### [Direction]
Put every line of the records below into a Markdown table with two columns, No. and Line. Number the rows in order and skip blank lines.

----------------------------------------

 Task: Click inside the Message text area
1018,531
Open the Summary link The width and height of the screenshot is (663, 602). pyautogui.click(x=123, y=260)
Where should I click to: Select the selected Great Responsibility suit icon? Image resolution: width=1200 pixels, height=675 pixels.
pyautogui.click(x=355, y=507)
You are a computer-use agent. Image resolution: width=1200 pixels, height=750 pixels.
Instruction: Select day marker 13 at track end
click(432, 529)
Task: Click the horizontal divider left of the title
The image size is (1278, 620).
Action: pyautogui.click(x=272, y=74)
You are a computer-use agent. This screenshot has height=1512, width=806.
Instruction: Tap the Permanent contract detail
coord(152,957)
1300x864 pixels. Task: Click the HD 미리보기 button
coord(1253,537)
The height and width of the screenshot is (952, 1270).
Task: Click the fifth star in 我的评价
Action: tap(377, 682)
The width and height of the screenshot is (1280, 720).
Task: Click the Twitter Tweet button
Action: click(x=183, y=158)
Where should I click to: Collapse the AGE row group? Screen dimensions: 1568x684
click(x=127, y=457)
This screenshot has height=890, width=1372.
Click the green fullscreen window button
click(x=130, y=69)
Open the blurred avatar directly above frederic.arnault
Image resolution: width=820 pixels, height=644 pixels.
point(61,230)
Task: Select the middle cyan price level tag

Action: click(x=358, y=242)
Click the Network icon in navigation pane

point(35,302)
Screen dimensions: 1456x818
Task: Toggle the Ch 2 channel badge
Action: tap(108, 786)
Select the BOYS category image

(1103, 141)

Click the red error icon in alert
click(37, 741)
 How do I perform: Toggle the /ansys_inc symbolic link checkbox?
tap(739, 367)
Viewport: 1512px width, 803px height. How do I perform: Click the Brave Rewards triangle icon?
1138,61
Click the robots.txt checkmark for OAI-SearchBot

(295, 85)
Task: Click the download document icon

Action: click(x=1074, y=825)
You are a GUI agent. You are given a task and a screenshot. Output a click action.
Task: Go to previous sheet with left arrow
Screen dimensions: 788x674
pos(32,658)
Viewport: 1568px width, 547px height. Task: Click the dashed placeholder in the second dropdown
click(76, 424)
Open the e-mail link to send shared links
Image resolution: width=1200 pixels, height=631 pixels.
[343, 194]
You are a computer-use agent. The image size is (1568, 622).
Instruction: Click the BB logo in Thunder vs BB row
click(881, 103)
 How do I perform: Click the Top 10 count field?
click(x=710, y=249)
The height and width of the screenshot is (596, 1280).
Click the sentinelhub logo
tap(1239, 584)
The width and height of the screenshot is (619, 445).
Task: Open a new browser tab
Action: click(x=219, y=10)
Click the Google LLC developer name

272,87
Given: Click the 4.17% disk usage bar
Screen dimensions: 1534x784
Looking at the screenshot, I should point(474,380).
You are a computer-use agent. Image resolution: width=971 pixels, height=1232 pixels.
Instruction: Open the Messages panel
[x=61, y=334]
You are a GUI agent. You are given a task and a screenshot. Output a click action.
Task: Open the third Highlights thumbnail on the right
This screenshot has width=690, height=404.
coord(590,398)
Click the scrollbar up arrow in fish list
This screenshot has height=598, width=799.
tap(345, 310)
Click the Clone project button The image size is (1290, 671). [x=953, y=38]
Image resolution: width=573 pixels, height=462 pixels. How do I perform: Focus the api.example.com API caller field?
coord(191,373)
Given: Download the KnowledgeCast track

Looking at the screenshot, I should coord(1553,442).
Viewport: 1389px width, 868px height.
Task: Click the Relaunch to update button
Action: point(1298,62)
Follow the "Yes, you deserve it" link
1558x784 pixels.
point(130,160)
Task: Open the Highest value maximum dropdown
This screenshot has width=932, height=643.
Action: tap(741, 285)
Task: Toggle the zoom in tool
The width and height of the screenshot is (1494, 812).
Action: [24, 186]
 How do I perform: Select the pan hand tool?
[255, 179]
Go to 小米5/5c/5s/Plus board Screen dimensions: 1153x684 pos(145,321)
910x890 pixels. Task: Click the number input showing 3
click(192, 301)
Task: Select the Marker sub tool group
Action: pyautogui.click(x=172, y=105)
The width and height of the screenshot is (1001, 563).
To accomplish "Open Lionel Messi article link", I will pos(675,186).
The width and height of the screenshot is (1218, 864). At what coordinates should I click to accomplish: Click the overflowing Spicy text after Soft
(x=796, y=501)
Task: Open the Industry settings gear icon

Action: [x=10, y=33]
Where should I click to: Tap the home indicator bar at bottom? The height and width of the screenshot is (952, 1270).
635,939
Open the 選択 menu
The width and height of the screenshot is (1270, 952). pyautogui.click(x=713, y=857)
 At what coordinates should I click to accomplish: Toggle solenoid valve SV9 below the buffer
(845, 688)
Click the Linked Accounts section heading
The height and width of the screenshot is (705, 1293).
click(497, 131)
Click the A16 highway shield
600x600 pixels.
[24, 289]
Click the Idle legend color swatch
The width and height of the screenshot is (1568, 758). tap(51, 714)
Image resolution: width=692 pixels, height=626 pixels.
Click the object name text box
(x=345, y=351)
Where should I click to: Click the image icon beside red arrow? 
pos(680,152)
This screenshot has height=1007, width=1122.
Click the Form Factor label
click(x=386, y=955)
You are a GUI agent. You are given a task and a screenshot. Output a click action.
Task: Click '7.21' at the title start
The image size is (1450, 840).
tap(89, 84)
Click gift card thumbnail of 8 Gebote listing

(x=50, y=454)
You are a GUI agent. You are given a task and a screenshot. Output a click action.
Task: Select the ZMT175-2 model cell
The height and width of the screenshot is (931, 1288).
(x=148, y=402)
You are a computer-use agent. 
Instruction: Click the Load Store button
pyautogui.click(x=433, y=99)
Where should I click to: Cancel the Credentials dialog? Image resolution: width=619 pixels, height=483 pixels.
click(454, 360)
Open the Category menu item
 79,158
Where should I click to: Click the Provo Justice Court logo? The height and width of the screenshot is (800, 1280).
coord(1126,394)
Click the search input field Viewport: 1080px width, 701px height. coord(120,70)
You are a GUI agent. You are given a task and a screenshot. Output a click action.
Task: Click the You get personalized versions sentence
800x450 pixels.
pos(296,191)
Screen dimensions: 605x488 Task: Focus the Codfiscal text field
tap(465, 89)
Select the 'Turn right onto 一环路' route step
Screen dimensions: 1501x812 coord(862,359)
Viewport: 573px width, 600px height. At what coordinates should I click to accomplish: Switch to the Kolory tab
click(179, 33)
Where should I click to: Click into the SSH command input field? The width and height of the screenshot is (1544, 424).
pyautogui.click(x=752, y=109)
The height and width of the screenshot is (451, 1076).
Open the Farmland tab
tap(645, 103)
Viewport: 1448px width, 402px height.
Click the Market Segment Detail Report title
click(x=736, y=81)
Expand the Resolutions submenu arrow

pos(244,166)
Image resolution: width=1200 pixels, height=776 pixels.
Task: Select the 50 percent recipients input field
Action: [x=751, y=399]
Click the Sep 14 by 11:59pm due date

----------------------------------------

### [Worked solution]
| No. | Line |
|---|---|
| 1 |  Task: Click inside the Message text area |
| 2 | 1018,531 |
| 3 | Open the Summary link The width and height of the screenshot is (663, 602). pyautogui.click(x=123, y=260) |
| 4 | Where should I click to: Select the selected Great Responsibility suit icon? Image resolution: width=1200 pixels, height=675 pixels. |
| 5 | pyautogui.click(x=355, y=507) |
| 6 | You are a computer-use agent. Image resolution: width=1200 pixels, height=750 pixels. |
| 7 | Instruction: Select day marker 13 at track end |
| 8 | click(432, 529) |
| 9 | Task: Click the horizontal divider left of the title |
| 10 | The image size is (1278, 620). |
| 11 | Action: pyautogui.click(x=272, y=74) |
| 12 | You are a computer-use agent. This screenshot has height=1512, width=806. |
| 13 | Instruction: Tap the Permanent contract detail |
| 14 | coord(152,957) |
| 15 | 1300x864 pixels. Task: Click the HD 미리보기 button |
| 16 | coord(1253,537) |
| 17 | The height and width of the screenshot is (952, 1270). |
| 18 | Task: Click the fifth star in 我的评价 |
| 19 | Action: tap(377, 682) |
| 20 | The width and height of the screenshot is (1280, 720). |
| 21 | Task: Click the Twitter Tweet button |
| 22 | Action: click(x=183, y=158) |
| 23 | Where should I click to: Collapse the AGE row group? Screen dimensions: 1568x684 |
| 24 | click(x=127, y=457) |
| 25 | This screenshot has height=890, width=1372. |
| 26 | Click the green fullscreen window button |
| 27 | click(x=130, y=69) |
| 28 | Open the blurred avatar directly above frederic.arnault |
| 29 | Image resolution: width=820 pixels, height=644 pixels. |
| 30 | point(61,230) |
| 31 | Task: Select the middle cyan price level tag |
| 32 | Action: click(x=358, y=242) |
| 33 | Click the Network icon in navigation pane |
| 34 | point(35,302) |
| 35 | Screen dimensions: 1456x818 |
| 36 | Task: Toggle the Ch 2 channel badge |
| 37 | Action: tap(108, 786) |
| 38 | Select the BOYS category image |
| 39 | (1103, 141) |
| 40 | Click the red error icon in alert |
| 41 | click(37, 741) |
| 42 |  How do I perform: Toggle the /ansys_inc symbolic link checkbox? |
| 43 | tap(739, 367) |
| 44 | Viewport: 1512px width, 803px height. How do I perform: Click the Brave Rewards triangle icon? |
| 45 | 1138,61 |
| 46 | Click the robots.txt checkmark for OAI-SearchBot |
| 47 | (295, 85) |
| 48 | Task: Click the download document icon |
| 49 | Action: click(x=1074, y=825) |
| 50 | You are a GUI agent. You are given a task and a screenshot. Output a click action. |
| 51 | Task: Go to previous sheet with left arrow |
| 52 | Screen dimensions: 788x674 |
| 53 | pos(32,658) |
| 54 | Viewport: 1568px width, 547px height. Task: Click the dashed placeholder in the second dropdown |
| 55 | click(76, 424) |
| 56 | Open the e-mail link to send shared links |
| 57 | Image resolution: width=1200 pixels, height=631 pixels. |
| 58 | [343, 194] |
| 59 | You are a computer-use agent. The image size is (1568, 622). |
| 60 | Instruction: Click the BB logo in Thunder vs BB row |
| 61 | click(881, 103) |
| 62 |  How do I perform: Click the Top 10 count field? |
| 63 | click(x=710, y=249) |
| 64 | The height and width of the screenshot is (596, 1280). |
| 65 | Click the sentinelhub logo |
| 66 | tap(1239, 584) |
| 67 | The width and height of the screenshot is (619, 445). |
| 68 | Task: Open a new browser tab |
| 69 | Action: click(x=219, y=10) |
| 70 | Click the Google LLC developer name |
| 71 | 272,87 |
| 72 | Given: Click the 4.17% disk usage bar |
| 73 | Screen dimensions: 1534x784 |
| 74 | Looking at the screenshot, I should point(474,380). |
| 75 | You are a computer-use agent. Image resolution: width=971 pixels, height=1232 pixels. |
| 76 | Instruction: Open the Messages panel |
| 77 | [x=61, y=334] |
| 78 | You are a GUI agent. You are given a task and a screenshot. Output a click action. |
| 79 | Task: Open the third Highlights thumbnail on the right |
| 80 | This screenshot has width=690, height=404. |
| 81 | coord(590,398) |
| 82 | Click the scrollbar up arrow in fish list |
| 83 | This screenshot has height=598, width=799. |
| 84 | tap(345, 310) |
| 85 | Click the Clone project button The image size is (1290, 671). [x=953, y=38] |
| 86 | Image resolution: width=573 pixels, height=462 pixels. How do I perform: Focus the api.example.com API caller field? |
| 87 | coord(191,373) |
| 88 | Given: Download the KnowledgeCast track |
| 89 | Looking at the screenshot, I should coord(1553,442). |
| 90 | Viewport: 1389px width, 868px height. |
| 91 | Task: Click the Relaunch to update button |
| 92 | Action: point(1298,62) |
| 93 | Follow the "Yes, you deserve it" link |
| 94 | 1558x784 pixels. |
| 95 | point(130,160) |
| 96 | Task: Open the Highest value maximum dropdown |
| 97 | This screenshot has width=932, height=643. |
| 98 | Action: tap(741, 285) |
| 99 | Task: Toggle the zoom in tool |
| 100 | The width and height of the screenshot is (1494, 812). |
| 101 | Action: [24, 186] |
| 102 |  How do I perform: Select the pan hand tool? |
| 103 | [255, 179] |
| 104 | Go to 小米5/5c/5s/Plus board Screen dimensions: 1153x684 pos(145,321) |
| 105 | 910x890 pixels. Task: Click the number input showing 3 |
| 106 | click(192, 301) |
| 107 | Task: Select the Marker sub tool group |
| 108 | Action: pyautogui.click(x=172, y=105) |
| 109 | The width and height of the screenshot is (1001, 563). |
| 110 | To accomplish "Open Lionel Messi article link", I will pos(675,186). |
| 111 | The width and height of the screenshot is (1218, 864). At what coordinates should I click to accomplish: Click the overflowing Spicy text after Soft |
| 112 | (x=796, y=501) |
| 113 | Task: Open the Industry settings gear icon |
| 114 | Action: [x=10, y=33] |
| 115 | Where should I click to: Tap the home indicator bar at bottom? The height and width of the screenshot is (952, 1270). |
| 116 | 635,939 |
| 117 | Open the 選択 menu |
| 118 | The width and height of the screenshot is (1270, 952). pyautogui.click(x=713, y=857) |
| 119 |  At what coordinates should I click to accomplish: Toggle solenoid valve SV9 below the buffer |
| 120 | (845, 688) |
| 121 | Click the Linked Accounts section heading |
| 122 | The height and width of the screenshot is (705, 1293). |
| 123 | click(497, 131) |
| 124 | Click the A16 highway shield |
| 125 | 600x600 pixels. |
| 126 | [24, 289] |
| 127 | Click the Idle legend color swatch |
| 128 | The width and height of the screenshot is (1568, 758). tap(51, 714) |
| 129 | Image resolution: width=692 pixels, height=626 pixels. |
| 130 | Click the object name text box |
| 131 | (x=345, y=351) |
| 132 | Where should I click to: Click the image icon beside red arrow?  |
| 133 | pos(680,152) |
| 134 | This screenshot has height=1007, width=1122. |
| 135 | Click the Form Factor label |
| 136 | click(x=386, y=955) |
| 137 | You are a GUI agent. You are given a task and a screenshot. Output a click action. |
| 138 | Task: Click '7.21' at the title start |
| 139 | The image size is (1450, 840). |
| 140 | tap(89, 84) |
| 141 | Click gift card thumbnail of 8 Gebote listing |
| 142 | (x=50, y=454) |
| 143 | You are a GUI agent. You are given a task and a screenshot. Output a click action. |
| 144 | Task: Select the ZMT175-2 model cell |
| 145 | The height and width of the screenshot is (931, 1288). |
| 146 | (x=148, y=402) |
| 147 | You are a computer-use agent.  |
| 148 | Instruction: Click the Load Store button |
| 149 | pyautogui.click(x=433, y=99) |
| 150 | Where should I click to: Cancel the Credentials dialog? Image resolution: width=619 pixels, height=483 pixels. |
| 151 | click(454, 360) |
| 152 | Open the Category menu item |
| 153 |  79,158 |
| 154 | Where should I click to: Click the Provo Justice Court logo? The height and width of the screenshot is (800, 1280). |
| 155 | coord(1126,394) |
| 156 | Click the search input field Viewport: 1080px width, 701px height. coord(120,70) |
| 157 | You are a GUI agent. You are given a task and a screenshot. Output a click action. |
| 158 | Task: Click the You get personalized versions sentence |
| 159 | 800x450 pixels. |
| 160 | pos(296,191) |
| 161 | Screen dimensions: 605x488 Task: Focus the Codfiscal text field |
| 162 | tap(465, 89) |
| 163 | Select the 'Turn right onto 一环路' route step |
| 164 | Screen dimensions: 1501x812 coord(862,359) |
| 165 | Viewport: 573px width, 600px height. At what coordinates should I click to accomplish: Switch to the Kolory tab |
| 166 | click(179, 33) |
| 167 | Where should I click to: Click into the SSH command input field? The width and height of the screenshot is (1544, 424). |
| 168 | pyautogui.click(x=752, y=109) |
| 169 | The height and width of the screenshot is (451, 1076). |
| 170 | Open the Farmland tab |
| 171 | tap(645, 103) |
| 172 | Viewport: 1448px width, 402px height. |
| 173 | Click the Market Segment Detail Report title |
| 174 | click(x=736, y=81) |
| 175 | Expand the Resolutions submenu arrow |
| 176 | pos(244,166) |
| 177 | Image resolution: width=1200 pixels, height=776 pixels. |
| 178 | Task: Select the 50 percent recipients input field |
| 179 | Action: [x=751, y=399] |
| 180 | Click the Sep 14 by 11:59pm due date |